◆ **Исходный отрывок**
========================================

А ведь он помнил времена, когда они с Гогой были очень близки, потому что приехали из Москвы строить новый Ленком настоящими единомышленниками и друзьями.
Однако, приняв БДТ, Георгий Александрович не тотчас позвал за собой Гая, а когда все-таки позвал или принял в расчет Гришино стремление, то уже на вторые, а не первые роли, о чем, судя по некоторым свидетельствам, его и предупредил. То есть речь шла об укреплении вторых ролей в БДТ артистом первого положения из Ленкома, и ему самому предстояло решить, согласен он на новые условия или нет.
Пожалуй, это и был для Гриши первый удар.
Попробуй-ка сделать такой выбор: остаться одному в обезглавленном Ленкоме или продолжить совместную с Гогой творческую жизнь, но уже на втором плане...
И Григорий снова присягнул на верность Георгию, приняв его условия и стараясь не падать духом...
Гай всегда был настоящим добытчиком и кормильцем. Он первым вскакивал по утрам, чтобы приготовить кашу для маленькой Насти. Принести же домой что-нибудь вкусное было для него постоянной задачей...
Читателю, не изучившему наших времен, полезно узнать, что добывание дефицитных продуктов было актуально в живой повседневности, и мужчина, содержащий семью, по праву гордился, доставив в зубах и положив перед детенышем свежесхваченную добычу.
В постоянной охоте использовались как индивидуальные, так и коллективные навыки, и здесь трудно переоценить роль заказных или шефских концертов силами артистов БДТ перед работниками советской торговли.
Гастроли 1970 года протекали в приподнято-дружеской атмосфере празднования 40-летия Советского Казахстана, а БДТ играл роль юбилейного подарка от Российской Федерации. Имеется в виду встреча коллектива лично с Первым секретарем ЦК Компартии Казахстана т. Динмухамедом Ахмедовичем Кунаевым и вытекающие отсюда последствия в виде спроса на концерты в выдающихся трудовых коллективах республики.

========================================

(Данные для поиска слов и элементов)
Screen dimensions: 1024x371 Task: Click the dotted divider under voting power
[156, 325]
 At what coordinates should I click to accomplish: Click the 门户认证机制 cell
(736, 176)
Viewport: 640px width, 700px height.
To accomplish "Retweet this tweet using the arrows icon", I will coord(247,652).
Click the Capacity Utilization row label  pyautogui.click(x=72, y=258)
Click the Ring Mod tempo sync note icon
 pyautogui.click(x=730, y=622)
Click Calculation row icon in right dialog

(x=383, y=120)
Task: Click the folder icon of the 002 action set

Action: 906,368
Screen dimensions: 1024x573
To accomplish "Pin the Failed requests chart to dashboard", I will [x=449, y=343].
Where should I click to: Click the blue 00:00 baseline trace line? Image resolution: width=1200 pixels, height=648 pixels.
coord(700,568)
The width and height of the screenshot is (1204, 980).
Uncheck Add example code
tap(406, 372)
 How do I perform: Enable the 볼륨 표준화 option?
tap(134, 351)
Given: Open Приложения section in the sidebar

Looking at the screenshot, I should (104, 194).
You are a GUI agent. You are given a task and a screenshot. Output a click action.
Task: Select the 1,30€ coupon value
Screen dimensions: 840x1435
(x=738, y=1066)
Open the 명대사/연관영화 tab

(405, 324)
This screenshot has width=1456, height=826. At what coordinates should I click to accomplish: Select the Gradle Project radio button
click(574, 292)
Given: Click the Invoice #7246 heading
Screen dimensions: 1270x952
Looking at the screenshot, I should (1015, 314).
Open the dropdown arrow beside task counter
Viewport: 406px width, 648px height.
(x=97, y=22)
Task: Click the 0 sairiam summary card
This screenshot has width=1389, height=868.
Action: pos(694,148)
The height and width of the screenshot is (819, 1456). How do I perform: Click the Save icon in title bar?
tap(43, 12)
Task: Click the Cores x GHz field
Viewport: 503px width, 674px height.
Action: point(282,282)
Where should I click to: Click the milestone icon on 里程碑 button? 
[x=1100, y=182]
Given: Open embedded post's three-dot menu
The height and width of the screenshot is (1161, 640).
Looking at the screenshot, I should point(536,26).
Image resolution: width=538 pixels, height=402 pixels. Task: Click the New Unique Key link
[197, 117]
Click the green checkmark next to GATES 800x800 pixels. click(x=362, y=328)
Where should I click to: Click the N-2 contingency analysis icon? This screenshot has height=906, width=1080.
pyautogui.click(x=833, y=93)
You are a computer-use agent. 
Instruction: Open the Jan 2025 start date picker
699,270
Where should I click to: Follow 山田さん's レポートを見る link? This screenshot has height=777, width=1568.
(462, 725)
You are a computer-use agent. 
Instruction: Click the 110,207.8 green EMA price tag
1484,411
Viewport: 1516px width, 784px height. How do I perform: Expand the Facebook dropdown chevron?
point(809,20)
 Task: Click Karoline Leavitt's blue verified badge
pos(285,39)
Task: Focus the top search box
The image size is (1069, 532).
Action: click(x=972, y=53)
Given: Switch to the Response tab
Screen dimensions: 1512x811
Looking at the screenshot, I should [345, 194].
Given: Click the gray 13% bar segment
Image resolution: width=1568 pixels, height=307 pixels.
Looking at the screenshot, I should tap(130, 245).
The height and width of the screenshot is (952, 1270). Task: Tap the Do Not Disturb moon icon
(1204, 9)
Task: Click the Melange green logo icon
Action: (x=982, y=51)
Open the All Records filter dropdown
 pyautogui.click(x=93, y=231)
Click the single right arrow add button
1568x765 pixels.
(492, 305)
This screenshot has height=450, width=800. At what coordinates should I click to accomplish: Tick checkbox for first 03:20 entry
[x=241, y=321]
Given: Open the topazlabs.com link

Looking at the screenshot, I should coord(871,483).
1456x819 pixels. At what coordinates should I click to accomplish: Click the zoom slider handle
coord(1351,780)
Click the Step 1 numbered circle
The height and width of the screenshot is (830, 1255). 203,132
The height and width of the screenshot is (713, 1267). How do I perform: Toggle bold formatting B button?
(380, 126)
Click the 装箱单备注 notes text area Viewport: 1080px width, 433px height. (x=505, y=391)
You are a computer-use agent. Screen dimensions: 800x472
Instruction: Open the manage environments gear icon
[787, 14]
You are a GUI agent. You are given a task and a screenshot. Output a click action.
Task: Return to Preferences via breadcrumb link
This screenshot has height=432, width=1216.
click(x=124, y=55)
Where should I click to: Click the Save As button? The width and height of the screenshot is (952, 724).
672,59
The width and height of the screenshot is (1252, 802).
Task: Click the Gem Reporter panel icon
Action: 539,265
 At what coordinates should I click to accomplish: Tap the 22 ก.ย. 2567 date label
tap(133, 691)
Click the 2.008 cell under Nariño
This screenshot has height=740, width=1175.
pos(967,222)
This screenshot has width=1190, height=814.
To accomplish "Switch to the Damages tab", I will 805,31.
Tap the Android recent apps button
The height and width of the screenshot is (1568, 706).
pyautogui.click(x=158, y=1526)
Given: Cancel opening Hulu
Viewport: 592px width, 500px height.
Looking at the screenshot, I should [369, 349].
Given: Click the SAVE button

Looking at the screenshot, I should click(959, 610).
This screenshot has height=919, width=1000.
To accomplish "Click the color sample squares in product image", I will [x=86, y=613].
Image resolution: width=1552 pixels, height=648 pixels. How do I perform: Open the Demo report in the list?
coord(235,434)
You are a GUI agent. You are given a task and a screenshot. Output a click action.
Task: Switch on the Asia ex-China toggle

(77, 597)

========================================

◆ **Задание A**
Перескажите короче абзац исходного отрывка, который начинается словами «Однако, приняв БДТ», и сохраните его главные факты.
◆ **Задание B**
Повторите из записей без единого изменения строки от строки с "Task: Click the 0 sairiam summary card" до строки с "Looking at the screenshot, I should [345, 194]." включительно.

◆ **Полный ответ A**
Приняв БДТ, Георгий Александрович позвал Гая не сразу. А когда все же позвал, то уже на вторые роли, а не на первые, и, по некоторым свидетельствам, предупредил его об этом. Артист первого положения из Ленкома должен был укрепить вторые роли в БДТ, и Гаю предстояло самому решить, согласен ли он на такие условия.

◆ **Полный ответ B**
Task: Click the 0 sairiam summary card
This screenshot has width=1389, height=868.
Action: pos(694,148)
The height and width of the screenshot is (819, 1456). How do I perform: Click the Save icon in title bar?
tap(43, 12)
Task: Click the Cores x GHz field
Viewport: 503px width, 674px height.
Action: point(282,282)
Where should I click to: Click the milestone icon on 里程碑 button? 
[x=1100, y=182]
Given: Open embedded post's three-dot menu
The height and width of the screenshot is (1161, 640).
Looking at the screenshot, I should point(536,26).
Image resolution: width=538 pixels, height=402 pixels. Task: Click the New Unique Key link
[197, 117]
Click the green checkmark next to GATES 800x800 pixels. click(x=362, y=328)
Where should I click to: Click the N-2 contingency analysis icon? This screenshot has height=906, width=1080.
pyautogui.click(x=833, y=93)
You are a computer-use agent. 
Instruction: Open the Jan 2025 start date picker
699,270
Where should I click to: Follow 山田さん's レポートを見る link? This screenshot has height=777, width=1568.
(462, 725)
You are a computer-use agent. 
Instruction: Click the 110,207.8 green EMA price tag
1484,411
Viewport: 1516px width, 784px height. How do I perform: Expand the Facebook dropdown chevron?
point(809,20)
 Task: Click Karoline Leavitt's blue verified badge
pos(285,39)
Task: Focus the top search box
The image size is (1069, 532).
Action: click(x=972, y=53)
Given: Switch to the Response tab
Screen dimensions: 1512x811
Looking at the screenshot, I should [345, 194].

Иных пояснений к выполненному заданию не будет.